# Collection entries

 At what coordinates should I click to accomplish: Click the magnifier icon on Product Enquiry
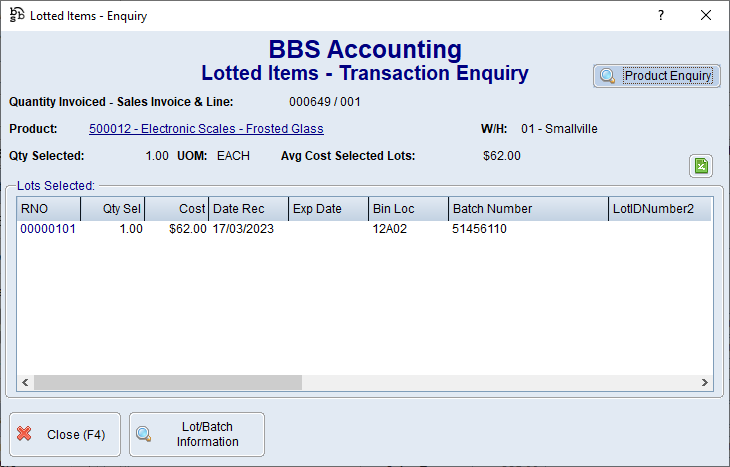(607, 76)
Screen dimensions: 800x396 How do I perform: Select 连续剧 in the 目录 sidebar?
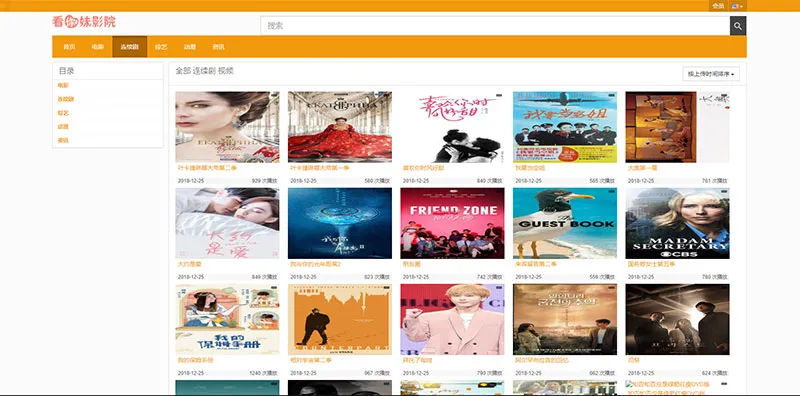pyautogui.click(x=65, y=99)
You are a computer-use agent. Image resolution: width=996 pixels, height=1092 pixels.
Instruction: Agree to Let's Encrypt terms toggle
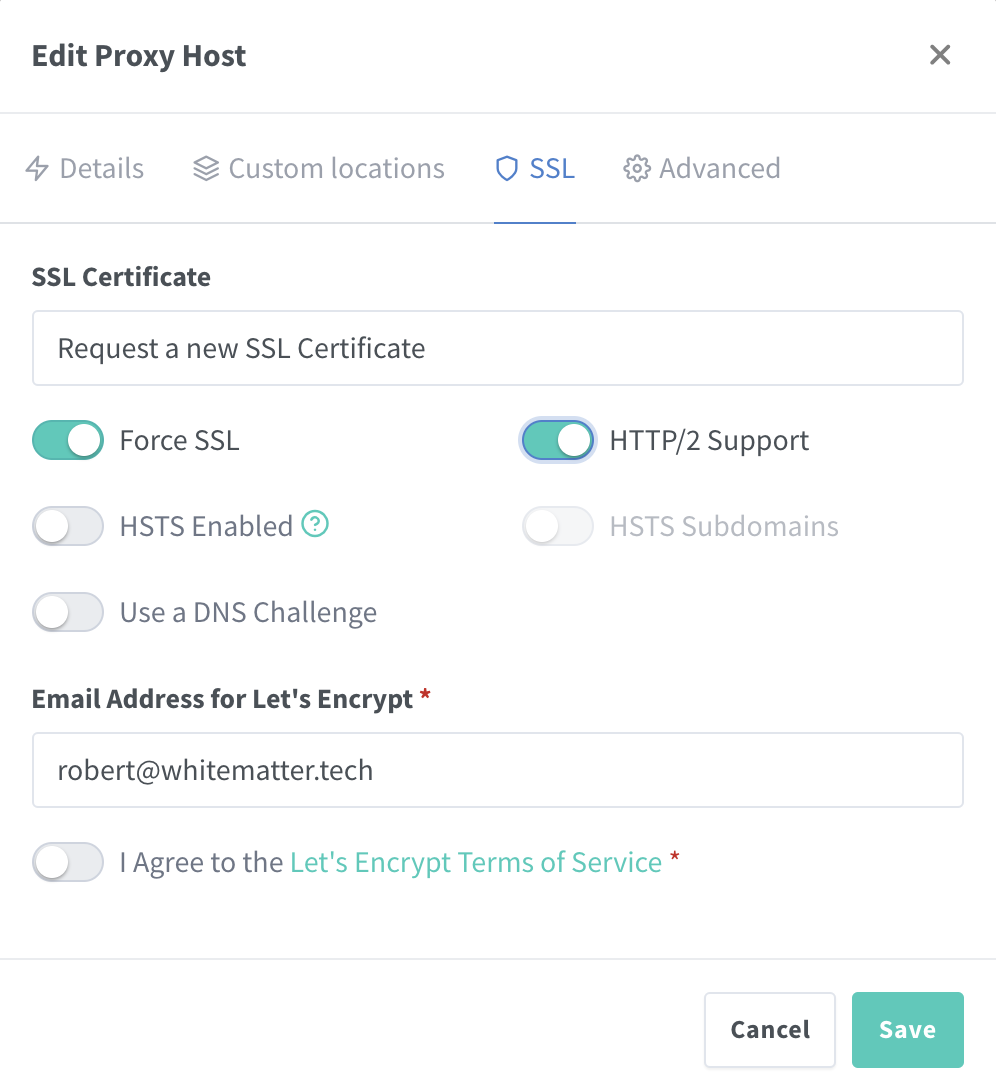click(68, 862)
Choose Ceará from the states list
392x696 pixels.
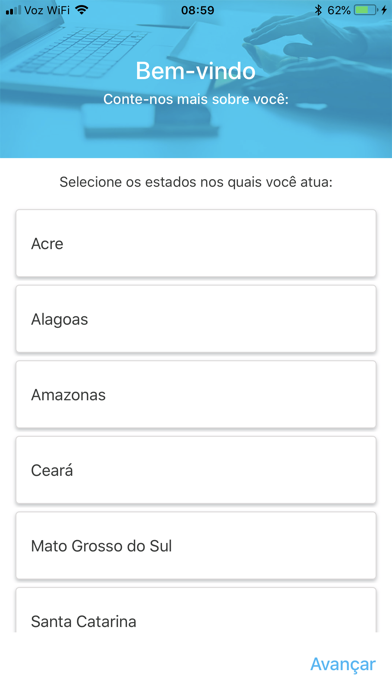(x=196, y=470)
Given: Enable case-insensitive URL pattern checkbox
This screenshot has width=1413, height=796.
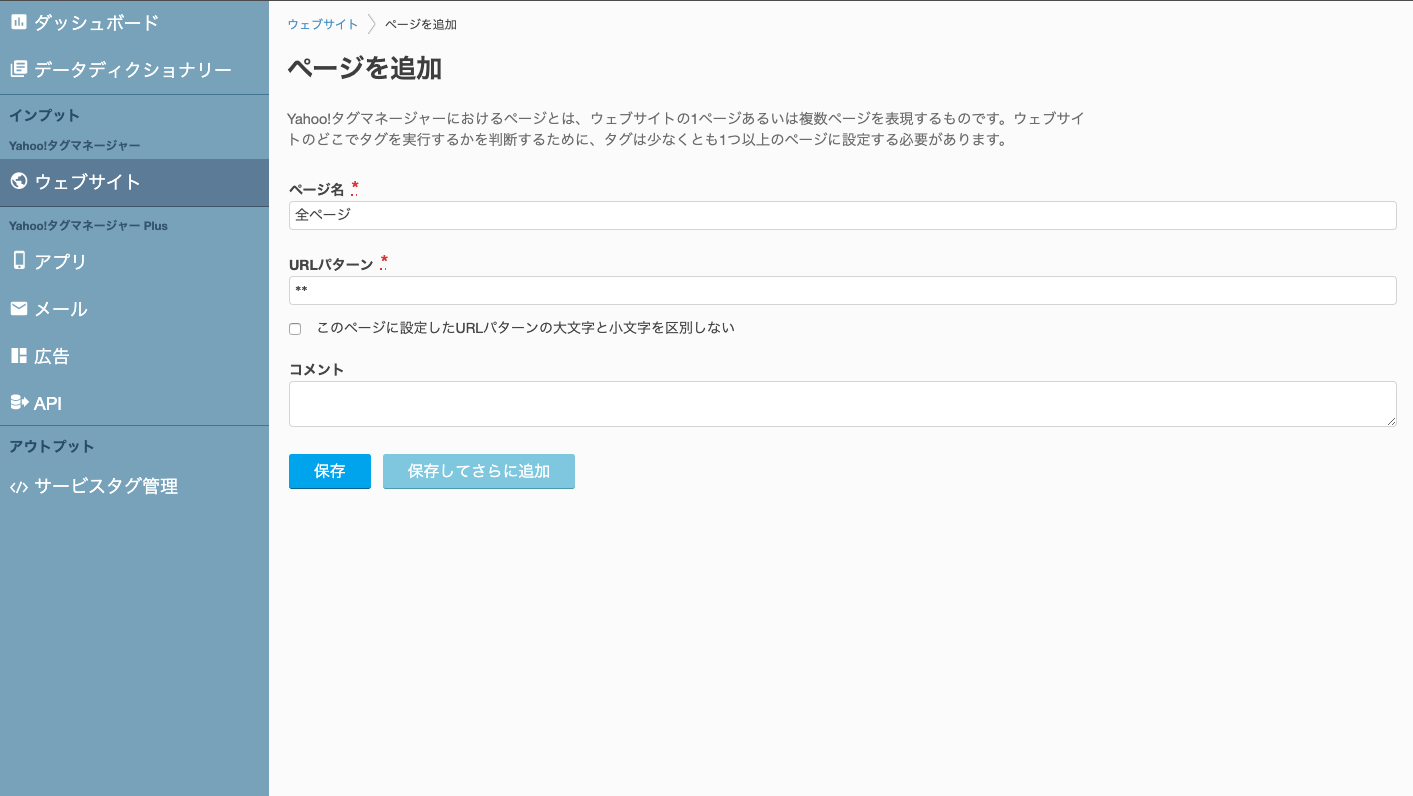Looking at the screenshot, I should 295,329.
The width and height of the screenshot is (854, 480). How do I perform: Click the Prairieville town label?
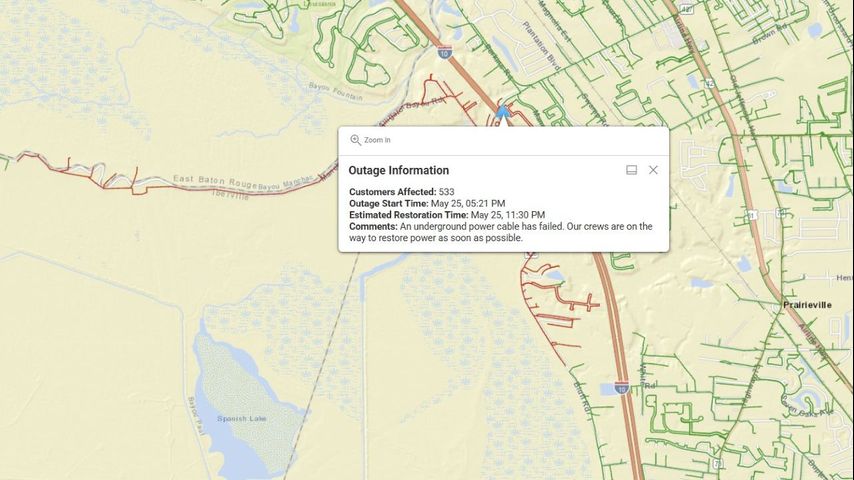810,303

# PROBLEM STATEMENT
Write out all the records exactly, omitting the images.

# EXERCISE RESPONSE
 At what coordinates should I click to accomplish: Click the magnifier icon on Product Enquiry
(607, 76)
Screen dimensions: 800x396 How do I perform: Select 连续剧 in the 目录 sidebar?
pyautogui.click(x=65, y=99)
You are a computer-use agent. Image resolution: width=996 pixels, height=1092 pixels.
Instruction: Agree to Let's Encrypt terms toggle
click(68, 862)
Choose Ceará from the states list
392x696 pixels.
(x=196, y=470)
Given: Enable case-insensitive URL pattern checkbox
This screenshot has width=1413, height=796.
Looking at the screenshot, I should 295,329.
The width and height of the screenshot is (854, 480). How do I perform: Click the Prairieville town label?
810,303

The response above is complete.